The style spread during the mid-17th century from Italy to France, where, in a more restrained classicizing form, it reached its height in the decorative arts during the reign of Louis XIV (r.1643-1715). The magnificent unified schemes of decoration and furnishings at the French royal palace of Versailles, near Paris, were designed to symbolize the power of the French monarchy.
Although Classical architecture and sculpture remained the dominant influence in the Baroque, this was mingled with exotic elements, in particular chinoiserie. With the establishment of trading stations and Jesuit missions in East Asia, trade between China and the West increased during the late 17th century. This resulted in a fashion for imported lacquer-work panels and furniture, motifs such as pagodas and Chinese figures, and blue-and-white porcelain - widely imitated in tin-glazed earthenware by potteries in France, England, and especially the Netherlands.
The distinctive French Baroque was disseminated throughout Europe in the late 17th and early 18th centuries through the publication of engraved ornament by leading French designers such as Jean Le Pautre (1617-82) and later Jean Berain (1639-1711), but particularly throughout the emigration of Huguenot designers and craftsmen after Louis XIV's 1685 revocation of the 1598 Edict of Nantes - which had guaranteed Huguenots religious freedom - resulted in religious persecution of Protestants in France.
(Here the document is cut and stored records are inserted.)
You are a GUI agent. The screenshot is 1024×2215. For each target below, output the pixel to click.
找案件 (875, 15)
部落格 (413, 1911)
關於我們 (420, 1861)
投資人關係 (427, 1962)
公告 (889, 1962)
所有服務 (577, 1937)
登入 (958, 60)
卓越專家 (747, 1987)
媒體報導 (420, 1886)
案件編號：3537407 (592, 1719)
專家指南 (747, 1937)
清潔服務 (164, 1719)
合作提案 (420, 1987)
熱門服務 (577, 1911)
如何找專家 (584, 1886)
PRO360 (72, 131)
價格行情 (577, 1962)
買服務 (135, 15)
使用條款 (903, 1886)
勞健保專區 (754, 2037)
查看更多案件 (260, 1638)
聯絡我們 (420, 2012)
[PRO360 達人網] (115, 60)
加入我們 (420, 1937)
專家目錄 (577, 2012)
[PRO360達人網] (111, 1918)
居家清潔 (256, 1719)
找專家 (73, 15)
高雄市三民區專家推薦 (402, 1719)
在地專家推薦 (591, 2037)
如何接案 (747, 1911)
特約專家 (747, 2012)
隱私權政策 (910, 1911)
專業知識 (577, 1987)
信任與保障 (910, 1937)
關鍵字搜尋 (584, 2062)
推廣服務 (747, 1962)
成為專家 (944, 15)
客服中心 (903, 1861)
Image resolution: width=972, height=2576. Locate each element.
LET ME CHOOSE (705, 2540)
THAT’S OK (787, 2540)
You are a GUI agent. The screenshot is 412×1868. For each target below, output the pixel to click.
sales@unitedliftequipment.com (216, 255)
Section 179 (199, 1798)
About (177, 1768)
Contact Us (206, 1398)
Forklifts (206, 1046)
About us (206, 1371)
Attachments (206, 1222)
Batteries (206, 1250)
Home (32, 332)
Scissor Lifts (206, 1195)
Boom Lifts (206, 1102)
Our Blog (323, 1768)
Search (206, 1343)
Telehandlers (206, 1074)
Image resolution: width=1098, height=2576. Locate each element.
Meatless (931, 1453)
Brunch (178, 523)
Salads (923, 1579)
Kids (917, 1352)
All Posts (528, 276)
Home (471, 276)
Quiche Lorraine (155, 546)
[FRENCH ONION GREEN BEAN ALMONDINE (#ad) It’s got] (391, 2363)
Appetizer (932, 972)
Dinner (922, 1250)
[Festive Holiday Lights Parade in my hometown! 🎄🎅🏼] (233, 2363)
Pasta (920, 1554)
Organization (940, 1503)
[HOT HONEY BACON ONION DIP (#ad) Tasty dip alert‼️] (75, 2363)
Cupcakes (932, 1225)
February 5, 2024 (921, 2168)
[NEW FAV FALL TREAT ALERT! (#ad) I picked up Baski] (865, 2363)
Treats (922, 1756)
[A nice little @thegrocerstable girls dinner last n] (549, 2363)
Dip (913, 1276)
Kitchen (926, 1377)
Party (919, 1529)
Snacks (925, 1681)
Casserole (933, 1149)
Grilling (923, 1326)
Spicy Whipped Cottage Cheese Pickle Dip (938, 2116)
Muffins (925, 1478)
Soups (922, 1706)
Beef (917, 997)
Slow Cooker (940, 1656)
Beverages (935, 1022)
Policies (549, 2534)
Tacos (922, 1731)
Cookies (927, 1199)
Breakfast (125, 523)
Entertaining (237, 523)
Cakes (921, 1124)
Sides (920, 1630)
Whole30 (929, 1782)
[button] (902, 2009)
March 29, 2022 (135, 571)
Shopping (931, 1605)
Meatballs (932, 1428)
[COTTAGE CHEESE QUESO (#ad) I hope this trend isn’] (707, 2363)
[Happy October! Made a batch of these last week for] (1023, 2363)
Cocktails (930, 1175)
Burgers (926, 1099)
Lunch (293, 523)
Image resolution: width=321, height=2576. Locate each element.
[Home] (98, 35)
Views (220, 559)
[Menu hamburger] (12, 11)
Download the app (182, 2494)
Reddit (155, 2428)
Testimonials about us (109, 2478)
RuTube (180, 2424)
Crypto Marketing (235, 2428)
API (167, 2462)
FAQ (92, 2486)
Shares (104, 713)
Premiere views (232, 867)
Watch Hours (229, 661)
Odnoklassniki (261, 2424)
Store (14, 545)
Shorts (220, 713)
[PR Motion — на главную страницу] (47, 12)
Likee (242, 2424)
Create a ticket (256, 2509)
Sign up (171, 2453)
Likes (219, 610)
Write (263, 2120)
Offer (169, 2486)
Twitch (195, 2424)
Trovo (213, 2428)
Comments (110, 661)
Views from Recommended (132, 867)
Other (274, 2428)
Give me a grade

Many Huguenots settled in the Protestant Netherlands and later in England, where the style was also made fashionable by King William III and Queen Mary II (see: William & Mary style).
In the early 18th century the ponderous and formal characteristics of the Baroque were gradually replaced by a lighter style - known as the Regency style - dominated by grotesques, bandwork, lambrequins, satyrs and chinoiseries - that prefigured the Rococo style. However, during the 19th century enthusiasm for historical styles led to a revival of the Baroque, particularly in France during the Second Empire (1852-70).